Officials reported 4,342 newly diagnosed cases of COVID-19 on Wednesday, resulting from a batch of 66,791 tests conducted during a 24-hour period. The state is reporting a 5.7% test positivity rate for the seven-day period that ended Tuesday.
The statewide seven-day positivity rate has grown by more than a full percentage point in the past week. The rate was 4.6% as of Oct. 14, up from 3.5% on Oct. 1.
Pritzker on Wednesday also said the state has begun sending shipments of Abbott rapid antigen tests to local health departments around the state. The tests were distributed to states by the federal government, and the federal government and Abbott have indicated that these shipments will continue on a weekly basis through at least the end of 2020, and will total more than 3 million for the state of Illinois, Pritzker said.
Pritzker on Wednesday signed a pair of executive orders to scale back reopening in the 20-county southern Illinois region, as defined by his reopening plan, starting Thursday, and in Kane, DuPage, Will and Kankakee counties starting Friday.
Indoor bar service and dining will be ordered shuttered in those affected regions, and gathering limits will be lowered to 25 people or 25% of room capacity, whichever is less. The crackdown comes after the regions surpassed a state-set threshold of a COVID-19 test positivity rate of 8% or higher for three consecutive days.
The northwest region that includes Rockford and Galena has been living under those firmer rules since earlier this month, and has seen its test positivity rate continue to rise. As of Saturday, the positivity rate for that region had climbed to 11.8%, the state reported Wednesday.
The state also reported that the other seven regions of the state as defined by Pritzker’s reopening plan that aren’t under or coming under the COVID-related crackdown this week, including Chicago, suburban Cook County and Lake and McHenry counties, all now have reached or surpassed test positivity rates of 7%.
The governor’s decision to roll back portions of the reopening across the suburbs continues to face pushback from Republican lawmakers, several of whom are engaged in tough reelection battles.

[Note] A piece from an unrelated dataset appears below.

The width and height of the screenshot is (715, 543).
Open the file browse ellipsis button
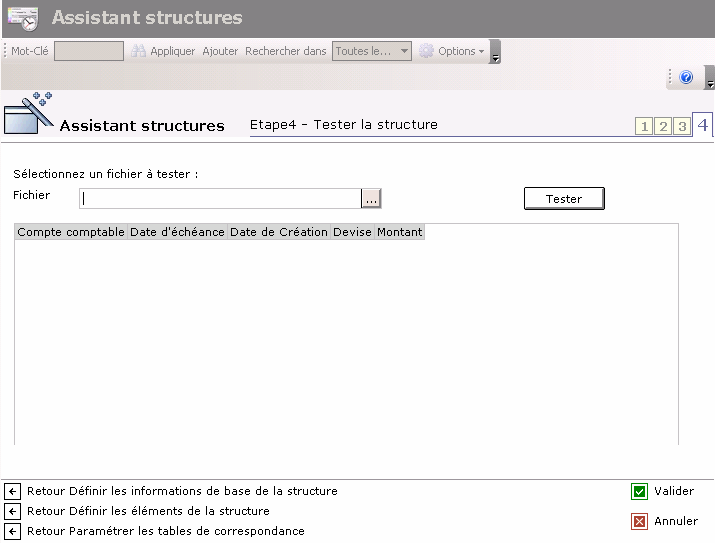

State Rep. Deanne Mazzochi of Elmhurst said during an unrelated news conference Wednesday that the governor’s office has not been fully transparent with the data behind its decisions.
“Once again, he’s taking unilateral action without consulting the legislators who are in that district or even getting the legislature on board with his many plans at all,” Mazzochi said.
In a statement following Tuesday’s announcement, Republican Rep. Mark Batinick of Plainfield also called for Pritzker to better inform the legislature and involve lawmakers in decision-making.
“Going forward, we need to base decisions on a full set of facts, and not just a few data points,” Batinick said. “We need a full understanding of exactly where these outbreaks are occurring.”